▶ _Work item_
I would like every record below transcribed exactly as it is.

(Items from a dataset)

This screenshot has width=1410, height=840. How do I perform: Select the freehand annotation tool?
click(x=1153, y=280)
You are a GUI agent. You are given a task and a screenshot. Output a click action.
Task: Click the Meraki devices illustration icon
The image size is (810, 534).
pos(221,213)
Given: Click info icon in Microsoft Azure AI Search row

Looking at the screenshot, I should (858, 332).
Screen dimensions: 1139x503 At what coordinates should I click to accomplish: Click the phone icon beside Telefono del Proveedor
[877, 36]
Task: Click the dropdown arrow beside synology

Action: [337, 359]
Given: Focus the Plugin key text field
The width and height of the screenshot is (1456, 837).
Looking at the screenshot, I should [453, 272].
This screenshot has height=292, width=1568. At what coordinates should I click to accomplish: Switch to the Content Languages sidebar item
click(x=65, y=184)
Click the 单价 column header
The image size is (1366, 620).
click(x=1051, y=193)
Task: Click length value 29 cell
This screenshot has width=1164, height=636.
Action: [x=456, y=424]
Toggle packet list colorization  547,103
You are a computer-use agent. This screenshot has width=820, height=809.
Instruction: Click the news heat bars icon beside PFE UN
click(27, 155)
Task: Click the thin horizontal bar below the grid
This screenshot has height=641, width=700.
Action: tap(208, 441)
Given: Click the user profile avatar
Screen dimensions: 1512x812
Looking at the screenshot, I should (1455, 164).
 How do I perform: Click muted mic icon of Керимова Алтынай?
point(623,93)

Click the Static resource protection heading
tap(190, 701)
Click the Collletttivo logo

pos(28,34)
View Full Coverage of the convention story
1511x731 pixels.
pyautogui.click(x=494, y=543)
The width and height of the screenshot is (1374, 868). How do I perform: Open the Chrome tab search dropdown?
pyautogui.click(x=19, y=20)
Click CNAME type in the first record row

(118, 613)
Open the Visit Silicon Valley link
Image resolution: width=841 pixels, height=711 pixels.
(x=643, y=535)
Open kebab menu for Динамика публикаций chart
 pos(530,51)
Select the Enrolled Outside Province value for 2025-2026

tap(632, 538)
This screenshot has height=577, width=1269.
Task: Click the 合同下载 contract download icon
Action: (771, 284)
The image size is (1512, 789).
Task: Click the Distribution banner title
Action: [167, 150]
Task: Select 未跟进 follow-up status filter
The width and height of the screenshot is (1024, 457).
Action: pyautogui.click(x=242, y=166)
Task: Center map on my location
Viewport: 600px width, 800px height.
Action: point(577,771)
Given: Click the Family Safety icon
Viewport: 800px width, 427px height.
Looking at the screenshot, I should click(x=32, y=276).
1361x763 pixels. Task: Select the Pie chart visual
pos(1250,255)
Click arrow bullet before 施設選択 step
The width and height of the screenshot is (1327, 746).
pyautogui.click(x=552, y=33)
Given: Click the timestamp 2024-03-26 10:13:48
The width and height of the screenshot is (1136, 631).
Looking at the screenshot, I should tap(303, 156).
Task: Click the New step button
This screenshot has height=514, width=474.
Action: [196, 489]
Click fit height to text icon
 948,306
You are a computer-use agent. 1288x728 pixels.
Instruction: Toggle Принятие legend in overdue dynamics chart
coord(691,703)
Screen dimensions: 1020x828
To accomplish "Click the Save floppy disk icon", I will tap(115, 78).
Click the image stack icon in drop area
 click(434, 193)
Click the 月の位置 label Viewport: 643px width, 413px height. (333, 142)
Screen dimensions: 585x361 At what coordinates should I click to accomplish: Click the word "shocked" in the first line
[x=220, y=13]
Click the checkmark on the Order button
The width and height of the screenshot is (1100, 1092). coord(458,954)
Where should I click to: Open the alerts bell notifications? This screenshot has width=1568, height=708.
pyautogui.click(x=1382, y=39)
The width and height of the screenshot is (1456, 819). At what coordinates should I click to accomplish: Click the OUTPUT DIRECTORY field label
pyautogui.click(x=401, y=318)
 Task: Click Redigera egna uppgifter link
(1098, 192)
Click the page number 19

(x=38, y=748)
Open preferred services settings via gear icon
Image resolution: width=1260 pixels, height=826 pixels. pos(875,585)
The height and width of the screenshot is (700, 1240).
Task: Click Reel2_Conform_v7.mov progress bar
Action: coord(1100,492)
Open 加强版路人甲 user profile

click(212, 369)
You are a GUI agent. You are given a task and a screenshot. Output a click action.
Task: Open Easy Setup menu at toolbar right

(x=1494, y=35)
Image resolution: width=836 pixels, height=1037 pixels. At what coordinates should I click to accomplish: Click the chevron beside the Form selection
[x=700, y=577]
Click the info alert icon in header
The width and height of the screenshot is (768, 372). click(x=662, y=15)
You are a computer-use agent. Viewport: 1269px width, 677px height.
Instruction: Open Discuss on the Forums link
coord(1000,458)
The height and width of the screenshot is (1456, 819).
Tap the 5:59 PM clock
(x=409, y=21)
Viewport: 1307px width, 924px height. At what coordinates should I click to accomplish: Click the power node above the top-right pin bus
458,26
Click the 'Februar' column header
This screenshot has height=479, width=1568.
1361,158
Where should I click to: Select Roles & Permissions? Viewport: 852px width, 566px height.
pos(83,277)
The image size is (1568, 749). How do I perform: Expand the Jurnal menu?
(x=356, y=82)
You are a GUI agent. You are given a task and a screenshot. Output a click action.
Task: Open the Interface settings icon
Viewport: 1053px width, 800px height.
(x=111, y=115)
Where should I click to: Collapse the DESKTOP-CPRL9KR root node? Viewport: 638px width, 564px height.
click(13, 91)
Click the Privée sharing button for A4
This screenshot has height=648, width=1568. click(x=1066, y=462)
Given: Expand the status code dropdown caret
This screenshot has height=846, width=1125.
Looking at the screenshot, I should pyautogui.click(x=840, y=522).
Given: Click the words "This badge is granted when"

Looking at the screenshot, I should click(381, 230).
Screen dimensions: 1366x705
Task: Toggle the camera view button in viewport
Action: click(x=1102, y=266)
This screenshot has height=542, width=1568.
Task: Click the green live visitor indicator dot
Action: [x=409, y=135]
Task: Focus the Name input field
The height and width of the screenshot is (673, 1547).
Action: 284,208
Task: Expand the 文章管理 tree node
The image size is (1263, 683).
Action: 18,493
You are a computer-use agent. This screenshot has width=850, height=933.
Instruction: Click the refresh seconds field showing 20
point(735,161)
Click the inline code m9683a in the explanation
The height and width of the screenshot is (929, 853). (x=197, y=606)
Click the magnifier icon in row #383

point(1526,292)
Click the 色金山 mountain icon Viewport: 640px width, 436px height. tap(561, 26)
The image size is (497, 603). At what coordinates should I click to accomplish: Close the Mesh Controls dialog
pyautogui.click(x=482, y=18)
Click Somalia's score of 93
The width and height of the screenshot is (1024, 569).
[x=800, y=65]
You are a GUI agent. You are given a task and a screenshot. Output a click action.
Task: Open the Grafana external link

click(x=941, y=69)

▶ _Expected output_
This screenshot has width=1410, height=840. How do I perform: Select the freehand annotation tool?
click(x=1153, y=280)
You are a GUI agent. You are given a task and a screenshot. Output a click action.
Task: Click the Meraki devices illustration icon
The image size is (810, 534).
pos(221,213)
Given: Click info icon in Microsoft Azure AI Search row

Looking at the screenshot, I should (858, 332).
Screen dimensions: 1139x503 At what coordinates should I click to accomplish: Click the phone icon beside Telefono del Proveedor
[877, 36]
Task: Click the dropdown arrow beside synology

Action: [337, 359]
Given: Focus the Plugin key text field
The width and height of the screenshot is (1456, 837).
Looking at the screenshot, I should [453, 272].
This screenshot has height=292, width=1568. At what coordinates should I click to accomplish: Switch to the Content Languages sidebar item
click(x=65, y=184)
Click the 单价 column header
The image size is (1366, 620).
click(x=1051, y=193)
Task: Click length value 29 cell
This screenshot has width=1164, height=636.
Action: [x=456, y=424]
Toggle packet list colorization  547,103
You are a computer-use agent. This screenshot has width=820, height=809.
Instruction: Click the news heat bars icon beside PFE UN
click(27, 155)
Task: Click the thin horizontal bar below the grid
This screenshot has height=641, width=700.
Action: tap(208, 441)
Given: Click the user profile avatar
Screen dimensions: 1512x812
Looking at the screenshot, I should (1455, 164).
 How do I perform: Click muted mic icon of Керимова Алтынай?
point(623,93)

Click the Static resource protection heading
tap(190, 701)
Click the Collletttivo logo

pos(28,34)
View Full Coverage of the convention story
1511x731 pixels.
pyautogui.click(x=494, y=543)
The width and height of the screenshot is (1374, 868). How do I perform: Open the Chrome tab search dropdown?
pyautogui.click(x=19, y=20)
Click CNAME type in the first record row

(118, 613)
Open the Visit Silicon Valley link
Image resolution: width=841 pixels, height=711 pixels.
(x=643, y=535)
Open kebab menu for Динамика публикаций chart
 pos(530,51)
Select the Enrolled Outside Province value for 2025-2026

tap(632, 538)
This screenshot has height=577, width=1269.
Task: Click the 合同下载 contract download icon
Action: (771, 284)
The image size is (1512, 789).
Task: Click the Distribution banner title
Action: [167, 150]
Task: Select 未跟进 follow-up status filter
The width and height of the screenshot is (1024, 457).
Action: pyautogui.click(x=242, y=166)
Task: Center map on my location
Viewport: 600px width, 800px height.
Action: point(577,771)
Given: Click the Family Safety icon
Viewport: 800px width, 427px height.
Looking at the screenshot, I should click(x=32, y=276).
1361x763 pixels. Task: Select the Pie chart visual
pos(1250,255)
Click arrow bullet before 施設選択 step
The width and height of the screenshot is (1327, 746).
pyautogui.click(x=552, y=33)
Given: Click the timestamp 2024-03-26 10:13:48
The width and height of the screenshot is (1136, 631).
Looking at the screenshot, I should tap(303, 156).
Task: Click the New step button
This screenshot has height=514, width=474.
Action: [196, 489]
Click fit height to text icon
 948,306
You are a computer-use agent. 1288x728 pixels.
Instruction: Toggle Принятие legend in overdue dynamics chart
coord(691,703)
Screen dimensions: 1020x828
To accomplish "Click the Save floppy disk icon", I will tap(115, 78).
Click the image stack icon in drop area
 click(434, 193)
Click the 月の位置 label Viewport: 643px width, 413px height. (333, 142)
Screen dimensions: 585x361 At what coordinates should I click to accomplish: Click the word "shocked" in the first line
[x=220, y=13]
Click the checkmark on the Order button
The width and height of the screenshot is (1100, 1092). coord(458,954)
Where should I click to: Open the alerts bell notifications? This screenshot has width=1568, height=708.
pyautogui.click(x=1382, y=39)
The width and height of the screenshot is (1456, 819). At what coordinates should I click to accomplish: Click the OUTPUT DIRECTORY field label
pyautogui.click(x=401, y=318)
 Task: Click Redigera egna uppgifter link
(1098, 192)
Click the page number 19

(x=38, y=748)
Open preferred services settings via gear icon
Image resolution: width=1260 pixels, height=826 pixels. pos(875,585)
The height and width of the screenshot is (700, 1240).
Task: Click Reel2_Conform_v7.mov progress bar
Action: coord(1100,492)
Open 加强版路人甲 user profile

click(212, 369)
You are a GUI agent. You are given a task and a screenshot. Output a click action.
Task: Open Easy Setup menu at toolbar right

(x=1494, y=35)
Image resolution: width=836 pixels, height=1037 pixels. At what coordinates should I click to accomplish: Click the chevron beside the Form selection
[x=700, y=577]
Click the info alert icon in header
The width and height of the screenshot is (768, 372). click(x=662, y=15)
You are a computer-use agent. Viewport: 1269px width, 677px height.
Instruction: Open Discuss on the Forums link
coord(1000,458)
The height and width of the screenshot is (1456, 819).
Tap the 5:59 PM clock
(x=409, y=21)
Viewport: 1307px width, 924px height. At what coordinates should I click to accomplish: Click the power node above the top-right pin bus
458,26
Click the 'Februar' column header
This screenshot has height=479, width=1568.
1361,158
Where should I click to: Select Roles & Permissions? Viewport: 852px width, 566px height.
pos(83,277)
The image size is (1568, 749). How do I perform: Expand the Jurnal menu?
(x=356, y=82)
You are a GUI agent. You are given a task and a screenshot. Output a click action.
Task: Open the Interface settings icon
Viewport: 1053px width, 800px height.
(x=111, y=115)
Where should I click to: Collapse the DESKTOP-CPRL9KR root node? Viewport: 638px width, 564px height.
click(13, 91)
Click the Privée sharing button for A4
This screenshot has height=648, width=1568. click(x=1066, y=462)
Given: Expand the status code dropdown caret
This screenshot has height=846, width=1125.
Looking at the screenshot, I should pyautogui.click(x=840, y=522).
Given: Click the words "This badge is granted when"

Looking at the screenshot, I should click(381, 230).
Screen dimensions: 1366x705
Task: Toggle the camera view button in viewport
Action: click(x=1102, y=266)
This screenshot has height=542, width=1568.
Task: Click the green live visitor indicator dot
Action: [x=409, y=135]
Task: Focus the Name input field
The height and width of the screenshot is (673, 1547).
Action: 284,208
Task: Expand the 文章管理 tree node
The image size is (1263, 683).
Action: 18,493
You are a computer-use agent. This screenshot has width=850, height=933.
Instruction: Click the refresh seconds field showing 20
point(735,161)
Click the inline code m9683a in the explanation
The height and width of the screenshot is (929, 853). (x=197, y=606)
Click the magnifier icon in row #383

point(1526,292)
Click the 色金山 mountain icon Viewport: 640px width, 436px height. tap(561, 26)
The image size is (497, 603). At what coordinates should I click to accomplish: Close the Mesh Controls dialog
pyautogui.click(x=482, y=18)
Click Somalia's score of 93
The width and height of the screenshot is (1024, 569).
[x=800, y=65]
You are a GUI agent. You are given a task and a screenshot. Output a click action.
Task: Open the Grafana external link

click(x=941, y=69)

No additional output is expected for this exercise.